Coordinates: 53°42′51″N 2°02′33″W / 53.71418°N 2.04242°W
Stoodley Pike is a 1,300-foot (400 m) hill in the south Pennines, noted for the 121 feet (37 m) Stoodley Pike Monument at its summit, which dominates the moors of the upper Calder Valley in the civil parish of Todmorden near the villages of Mankinholes and Lumbutts, West Yorkshire, England. The monument was designed in 1854 by local architect James Green, and completed in 1856 at the end of the Crimean War.
The monument replaced an earlier structure, started in 1814 and commemorating the defeat of Napoleon and the surrender of Paris. It was completed in 1815, after the Battle of Waterloo (Napoleonic Wars), but collapsed in 1854 after an earlier lightning strike, and decades of weathering. Its replacement was therefore built slightly further from the edge of the hill.

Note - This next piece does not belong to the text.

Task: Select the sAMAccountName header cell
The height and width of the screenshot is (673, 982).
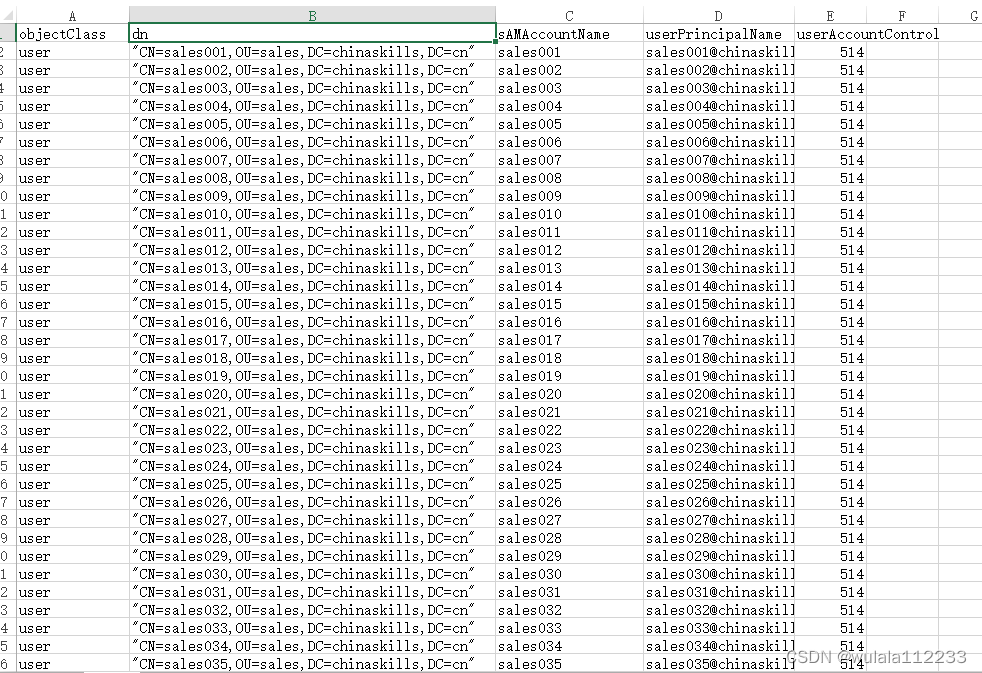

During repair work in 1889 a lightning conductor was added, and although the tower has since been struck by lightning on numerous occasions, no notable structural damage is evident. There is evidence to suggest that some sort of structure existed on the site even before the earlier structure was built. The monument is located approximately 2 miles south west of Hebden Bridge and approximately 2.5 miles east of Todmorden town centre.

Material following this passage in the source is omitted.